MAC Flaps – why are they bad? | Network Development Team

What is a MAC Flap?

A MAC Flap is caused when a switch receives packets from two different interfaces with the same source MAC address. If this makes no sense, perhaps a quick summary of how switching at layer 2 works will help.

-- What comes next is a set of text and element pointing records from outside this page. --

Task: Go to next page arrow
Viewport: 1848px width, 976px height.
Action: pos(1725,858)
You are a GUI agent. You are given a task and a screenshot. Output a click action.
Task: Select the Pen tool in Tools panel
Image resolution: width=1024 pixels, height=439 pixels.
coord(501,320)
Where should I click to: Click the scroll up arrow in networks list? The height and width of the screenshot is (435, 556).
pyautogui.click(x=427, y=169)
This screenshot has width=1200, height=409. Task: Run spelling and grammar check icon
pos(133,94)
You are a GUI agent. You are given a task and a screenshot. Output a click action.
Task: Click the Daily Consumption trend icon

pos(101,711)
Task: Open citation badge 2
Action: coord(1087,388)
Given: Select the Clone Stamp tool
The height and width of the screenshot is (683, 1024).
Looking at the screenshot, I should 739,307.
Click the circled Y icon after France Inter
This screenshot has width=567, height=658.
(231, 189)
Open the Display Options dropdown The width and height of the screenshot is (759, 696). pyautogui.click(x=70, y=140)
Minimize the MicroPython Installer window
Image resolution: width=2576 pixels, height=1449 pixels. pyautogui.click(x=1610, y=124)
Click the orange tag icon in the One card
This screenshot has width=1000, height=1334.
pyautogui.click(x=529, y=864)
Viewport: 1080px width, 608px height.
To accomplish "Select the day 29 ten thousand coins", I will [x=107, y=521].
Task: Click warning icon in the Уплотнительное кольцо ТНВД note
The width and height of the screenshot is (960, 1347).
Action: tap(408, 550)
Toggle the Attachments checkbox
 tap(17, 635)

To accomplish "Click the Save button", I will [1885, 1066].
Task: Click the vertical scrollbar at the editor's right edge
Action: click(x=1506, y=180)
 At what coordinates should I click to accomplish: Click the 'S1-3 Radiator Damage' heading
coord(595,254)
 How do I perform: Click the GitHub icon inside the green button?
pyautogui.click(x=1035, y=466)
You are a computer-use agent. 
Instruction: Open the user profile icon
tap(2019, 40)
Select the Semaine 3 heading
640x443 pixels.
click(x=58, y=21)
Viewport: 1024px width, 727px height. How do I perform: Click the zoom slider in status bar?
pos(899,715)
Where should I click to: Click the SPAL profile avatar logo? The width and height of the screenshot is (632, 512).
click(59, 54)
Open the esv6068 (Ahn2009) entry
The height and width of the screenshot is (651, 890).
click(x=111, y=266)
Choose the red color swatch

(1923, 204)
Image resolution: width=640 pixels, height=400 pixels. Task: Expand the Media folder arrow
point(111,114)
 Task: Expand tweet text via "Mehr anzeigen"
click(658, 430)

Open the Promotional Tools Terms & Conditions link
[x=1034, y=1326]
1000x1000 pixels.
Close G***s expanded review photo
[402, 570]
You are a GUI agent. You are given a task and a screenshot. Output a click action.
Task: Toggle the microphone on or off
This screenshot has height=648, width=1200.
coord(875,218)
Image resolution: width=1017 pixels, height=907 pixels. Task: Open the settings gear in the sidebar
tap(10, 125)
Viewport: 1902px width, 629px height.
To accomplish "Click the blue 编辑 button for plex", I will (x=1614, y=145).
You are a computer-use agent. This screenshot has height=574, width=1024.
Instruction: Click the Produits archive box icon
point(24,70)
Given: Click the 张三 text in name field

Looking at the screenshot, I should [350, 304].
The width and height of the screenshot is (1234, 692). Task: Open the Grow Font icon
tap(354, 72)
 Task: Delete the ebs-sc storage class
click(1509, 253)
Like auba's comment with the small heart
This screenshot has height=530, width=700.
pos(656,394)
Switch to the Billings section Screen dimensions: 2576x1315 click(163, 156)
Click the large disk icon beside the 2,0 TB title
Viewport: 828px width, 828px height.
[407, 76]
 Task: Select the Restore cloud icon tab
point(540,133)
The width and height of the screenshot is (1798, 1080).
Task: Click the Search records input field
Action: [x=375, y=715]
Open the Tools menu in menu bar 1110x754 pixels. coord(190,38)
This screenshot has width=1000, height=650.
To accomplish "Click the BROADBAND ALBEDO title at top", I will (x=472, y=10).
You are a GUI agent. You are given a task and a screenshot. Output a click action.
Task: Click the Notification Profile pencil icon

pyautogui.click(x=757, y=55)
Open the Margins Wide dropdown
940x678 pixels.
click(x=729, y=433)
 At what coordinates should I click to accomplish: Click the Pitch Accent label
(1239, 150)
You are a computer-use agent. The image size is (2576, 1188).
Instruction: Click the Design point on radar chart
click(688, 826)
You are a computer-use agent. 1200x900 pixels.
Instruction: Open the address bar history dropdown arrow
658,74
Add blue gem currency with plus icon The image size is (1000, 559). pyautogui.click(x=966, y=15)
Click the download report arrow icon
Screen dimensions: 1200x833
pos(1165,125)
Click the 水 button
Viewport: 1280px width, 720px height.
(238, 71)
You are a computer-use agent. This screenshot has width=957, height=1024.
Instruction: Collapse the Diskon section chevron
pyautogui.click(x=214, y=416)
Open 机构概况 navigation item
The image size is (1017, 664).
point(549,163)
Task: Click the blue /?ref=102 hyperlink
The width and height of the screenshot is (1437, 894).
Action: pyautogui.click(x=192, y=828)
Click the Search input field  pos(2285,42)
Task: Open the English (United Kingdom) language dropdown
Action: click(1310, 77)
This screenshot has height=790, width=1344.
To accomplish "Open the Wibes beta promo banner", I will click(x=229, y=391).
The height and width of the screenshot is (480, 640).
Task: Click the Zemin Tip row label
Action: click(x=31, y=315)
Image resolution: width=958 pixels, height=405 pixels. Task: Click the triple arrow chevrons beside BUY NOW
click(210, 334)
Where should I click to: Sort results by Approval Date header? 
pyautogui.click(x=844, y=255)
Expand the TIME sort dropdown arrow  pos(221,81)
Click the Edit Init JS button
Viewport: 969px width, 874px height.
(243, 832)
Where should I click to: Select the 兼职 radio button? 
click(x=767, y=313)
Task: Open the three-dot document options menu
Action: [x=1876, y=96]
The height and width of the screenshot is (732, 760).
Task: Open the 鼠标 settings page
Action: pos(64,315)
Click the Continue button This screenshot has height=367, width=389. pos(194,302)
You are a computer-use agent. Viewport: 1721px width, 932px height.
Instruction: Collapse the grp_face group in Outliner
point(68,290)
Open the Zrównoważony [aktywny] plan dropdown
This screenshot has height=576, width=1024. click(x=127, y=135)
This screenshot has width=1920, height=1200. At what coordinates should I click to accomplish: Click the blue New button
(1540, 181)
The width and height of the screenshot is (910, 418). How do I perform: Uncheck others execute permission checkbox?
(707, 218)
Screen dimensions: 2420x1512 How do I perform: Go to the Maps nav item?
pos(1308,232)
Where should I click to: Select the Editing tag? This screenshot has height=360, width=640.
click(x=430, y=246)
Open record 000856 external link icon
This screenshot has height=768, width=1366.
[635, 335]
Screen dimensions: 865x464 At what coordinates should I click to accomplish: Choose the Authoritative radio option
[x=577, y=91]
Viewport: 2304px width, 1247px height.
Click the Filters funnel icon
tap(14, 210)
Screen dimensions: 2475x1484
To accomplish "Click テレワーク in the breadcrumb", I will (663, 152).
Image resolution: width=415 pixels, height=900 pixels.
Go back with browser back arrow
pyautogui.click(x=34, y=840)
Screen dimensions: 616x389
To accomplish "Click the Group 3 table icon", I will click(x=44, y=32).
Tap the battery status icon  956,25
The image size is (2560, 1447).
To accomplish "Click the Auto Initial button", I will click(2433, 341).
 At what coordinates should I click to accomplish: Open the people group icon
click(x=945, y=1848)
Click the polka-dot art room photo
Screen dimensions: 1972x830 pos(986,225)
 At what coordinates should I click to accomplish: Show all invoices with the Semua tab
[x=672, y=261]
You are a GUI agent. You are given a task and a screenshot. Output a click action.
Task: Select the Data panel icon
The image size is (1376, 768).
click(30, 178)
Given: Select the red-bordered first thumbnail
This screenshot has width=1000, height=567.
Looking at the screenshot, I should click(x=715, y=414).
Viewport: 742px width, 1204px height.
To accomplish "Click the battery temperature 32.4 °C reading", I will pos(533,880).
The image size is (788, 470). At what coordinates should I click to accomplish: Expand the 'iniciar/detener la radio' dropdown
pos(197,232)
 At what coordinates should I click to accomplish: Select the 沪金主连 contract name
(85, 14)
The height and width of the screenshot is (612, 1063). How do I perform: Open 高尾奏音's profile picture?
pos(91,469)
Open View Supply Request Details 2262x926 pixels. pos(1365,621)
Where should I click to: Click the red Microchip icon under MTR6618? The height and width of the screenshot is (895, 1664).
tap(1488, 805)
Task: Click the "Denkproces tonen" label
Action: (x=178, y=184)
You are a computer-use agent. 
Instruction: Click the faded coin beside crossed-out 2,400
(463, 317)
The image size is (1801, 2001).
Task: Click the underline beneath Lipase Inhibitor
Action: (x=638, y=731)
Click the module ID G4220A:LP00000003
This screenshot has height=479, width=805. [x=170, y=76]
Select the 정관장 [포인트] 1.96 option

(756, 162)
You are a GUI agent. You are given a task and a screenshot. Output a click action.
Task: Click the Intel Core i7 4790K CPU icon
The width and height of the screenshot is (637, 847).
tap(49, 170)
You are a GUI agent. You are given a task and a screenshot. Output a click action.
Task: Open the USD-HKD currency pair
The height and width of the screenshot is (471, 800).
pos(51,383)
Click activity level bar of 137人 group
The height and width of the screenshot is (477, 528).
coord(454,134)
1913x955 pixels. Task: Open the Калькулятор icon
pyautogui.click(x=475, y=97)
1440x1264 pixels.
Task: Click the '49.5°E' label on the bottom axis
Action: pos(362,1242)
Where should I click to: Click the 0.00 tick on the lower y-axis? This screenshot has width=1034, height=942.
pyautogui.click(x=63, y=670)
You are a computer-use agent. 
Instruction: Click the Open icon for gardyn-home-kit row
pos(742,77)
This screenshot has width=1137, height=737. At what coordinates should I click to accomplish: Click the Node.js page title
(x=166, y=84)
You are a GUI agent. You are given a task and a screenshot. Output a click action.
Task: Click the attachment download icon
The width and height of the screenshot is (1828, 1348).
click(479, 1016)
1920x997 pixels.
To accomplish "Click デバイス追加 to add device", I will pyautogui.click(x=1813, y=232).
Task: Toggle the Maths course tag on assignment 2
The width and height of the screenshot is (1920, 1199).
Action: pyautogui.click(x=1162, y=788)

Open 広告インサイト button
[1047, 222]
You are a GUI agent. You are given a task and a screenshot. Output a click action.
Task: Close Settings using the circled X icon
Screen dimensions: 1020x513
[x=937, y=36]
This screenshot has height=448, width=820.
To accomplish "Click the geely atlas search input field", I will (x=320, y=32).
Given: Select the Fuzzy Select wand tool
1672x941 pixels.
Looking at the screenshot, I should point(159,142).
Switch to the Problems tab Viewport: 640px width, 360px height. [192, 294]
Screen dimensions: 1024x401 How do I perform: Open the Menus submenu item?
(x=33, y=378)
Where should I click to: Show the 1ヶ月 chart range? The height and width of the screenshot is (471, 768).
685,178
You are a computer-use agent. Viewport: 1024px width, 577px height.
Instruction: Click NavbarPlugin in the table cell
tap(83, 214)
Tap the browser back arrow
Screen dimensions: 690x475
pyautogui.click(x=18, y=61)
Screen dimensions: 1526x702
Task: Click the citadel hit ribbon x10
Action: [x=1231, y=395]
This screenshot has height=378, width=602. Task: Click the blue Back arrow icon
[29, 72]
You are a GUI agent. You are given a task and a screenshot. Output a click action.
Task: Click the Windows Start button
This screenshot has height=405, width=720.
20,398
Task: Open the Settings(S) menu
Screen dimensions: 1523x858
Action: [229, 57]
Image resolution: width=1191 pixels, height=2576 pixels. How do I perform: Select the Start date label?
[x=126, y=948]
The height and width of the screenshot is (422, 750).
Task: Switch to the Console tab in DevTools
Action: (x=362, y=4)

Switches learn where hosts are by examining the source MAC address in frames received on a port, and populating its MAC address-table with an entry for that MAC address and port. Say a device ‘A’ with MAC aaaa.aaaa.aaaa (hereafter aaaa) sends a frame to device ‘B’ with MAC address bbbb. Assume A is on port 0/1 and B is on port 0/2. The switch populates it MAC address-table something like:

Port		Host
0/1		aaaa

and floods the frame out of all other ports. When B replies the MAC address table becomes:

Port		Host
0/1		aaaa
0/2		bbbb

and the switch forwards the frame to port 0/1 – there is no need to flood now since the location of A is known.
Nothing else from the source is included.